Al Galbraith of the Smyrna Lodge #532 of the Free and Accepted Masons spoke about his group and the three associated groups - the Eastern Star, Job's Daughters and Demolay. The Masons recently conducted a cornerstone ceremony at the Kay Beaver Elementary School with one coming up for a ceremony for a new HTC classroom.

The Masons annually conduct student essay contests and also helps raise $10,000 for scholarships.

"We're active in the community," said Galbraith. "Our big thing is the schools. We've been in Ceres since 1922."

The Ceres Partnership for Healthy Children, said program coordinator Jennifer Rangel, offers a "one-stop shop" Family Resource Center on Fourth Street. Classes are offered to mostly low-income parents on nutrition, healthy pregnancies and school readiness. A breast cancer support group is offered as well as a crocheting class and morning coffee for parents. The CPHC assists parents in applying for health insurances and job readiness skills.

The group recently put on the popular Community Thanksgiving Dinner.

"We truly believe in partnership," said Rangel. "It's all about strengthening the families."

Representatives of high school clubs Interact, Ceres High School ASB Leadership spoke. ASB President Kyndal Chapman detailed how Leadership students take on student activities such as the Fall Formal, Homecoming, Club Rush Week and Anti-Bullying Week. Students also recently put on the Perfect Turkey Dinner, collecting 911 cans of canned foods to donate to church food banks. ASB also conducted Operation Gratitude to collect seven boxes to veterans.

Ramon Mendez spoke about two groups he is a part of - Latino Community Roundtable and Ceres Rotary Club. LCR, he said, offers him social and political networking.

Mendez said he likes how the Rotary Club honors students who do well in school. John Curtis added that Rotarians helped rejuvenate the Rotary grove at Smyrna Park, help out with soccer fields, give dictionaries to all Ceres third-graders and fulfill needs at the Salvation Army Red Shield Center.

A government table featured representatives of state Senator Anthony Cannella and state Assemblyman Adam Gray.

Helen Condit announced at the mixer that Cannella will be opening an office in Ceres on Feb. 1 on Third Street across from the Ceres Library. The office will be able to assist local residents with matters with state agencies. She also invited people to submit ideas for legislation in Cannella's "There Ought to Be A Law Contest."

Lisa Mantarro Moore and Channce Condit were on hand to represent Gray.

"There are so many wonderful service clubs in this community," commented Moore. "I'm sure we have more per capita than other communities in the area. We have a great place to live in Ceres."

Moore said Gray has an office in downtown Modesto and mobile office hours in Ceres once per month.

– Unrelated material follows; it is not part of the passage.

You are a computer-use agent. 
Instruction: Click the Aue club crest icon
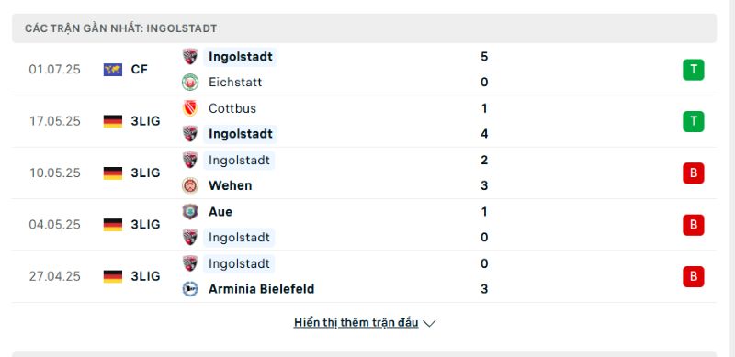click(190, 212)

The Chamber also spoke about its Adopt A Highway clean-up program and the need for volunteers. Ledbetter stressed the local Shop Local campaign, asking Ceres residents to shift at least 10 percent of all shopping to Ceres merchants.

"By shifting 10 percent of your spending, we can generate an extra $400,000 in revenue for our community, which would fund a couple of police officers, a couple of firefighters and help improve our roads."

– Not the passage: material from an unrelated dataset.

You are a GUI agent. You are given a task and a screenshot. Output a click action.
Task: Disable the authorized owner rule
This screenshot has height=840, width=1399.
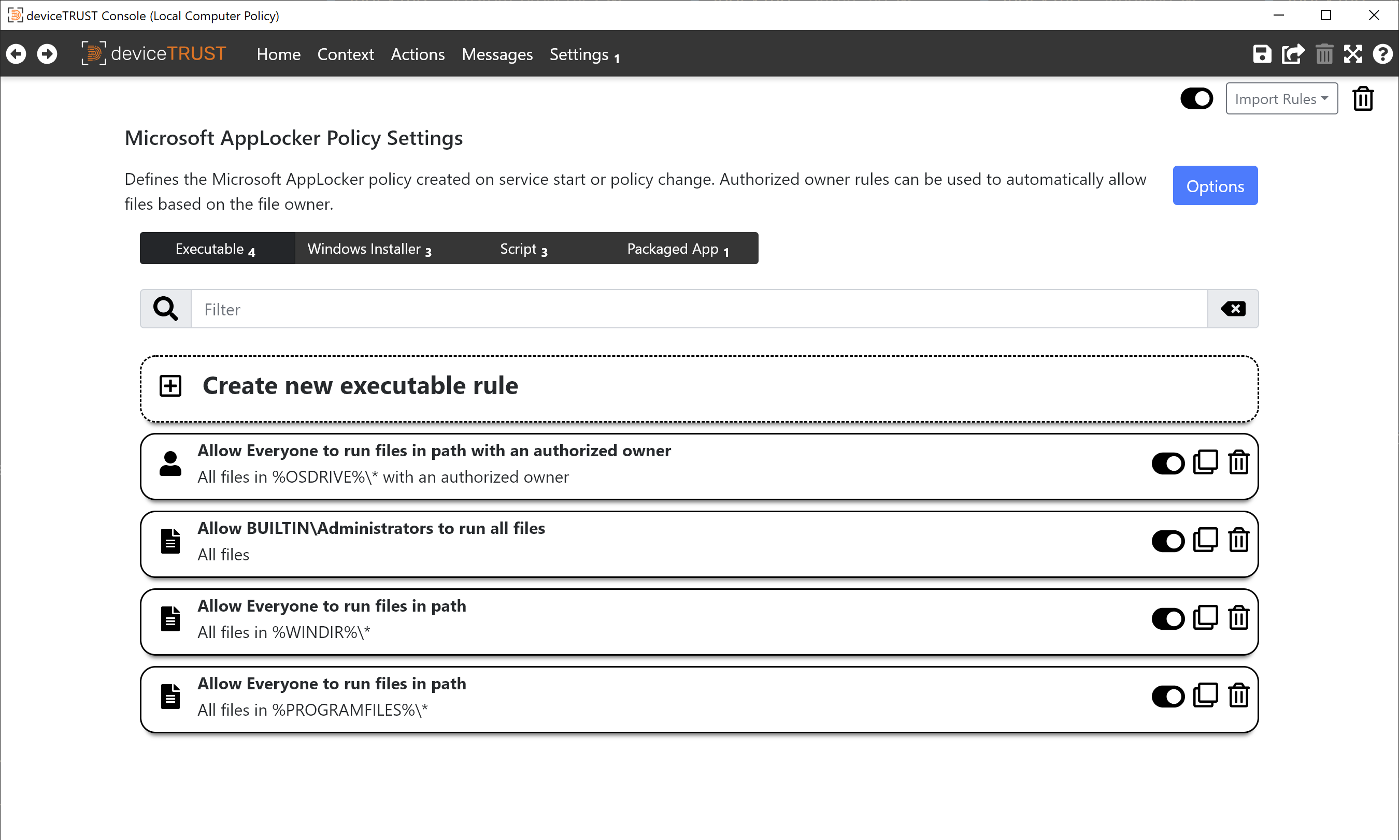pyautogui.click(x=1168, y=463)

Ledbetter invited those in attendance to submit names of persons deserving to be considered for the 2013 Citizen of the Year. Next month, the Chamber will also be giving out a Business of the Year award, Downtown Business of the Year, Volunteer of the Year, Distinguished Service Award and a Young Citizen of the Year. Nominations are accepted until Dec. 31 through the website.

Applications are also being accepted for a "Service Club of the Year" award. Last year the Ceres Lions Club won the award.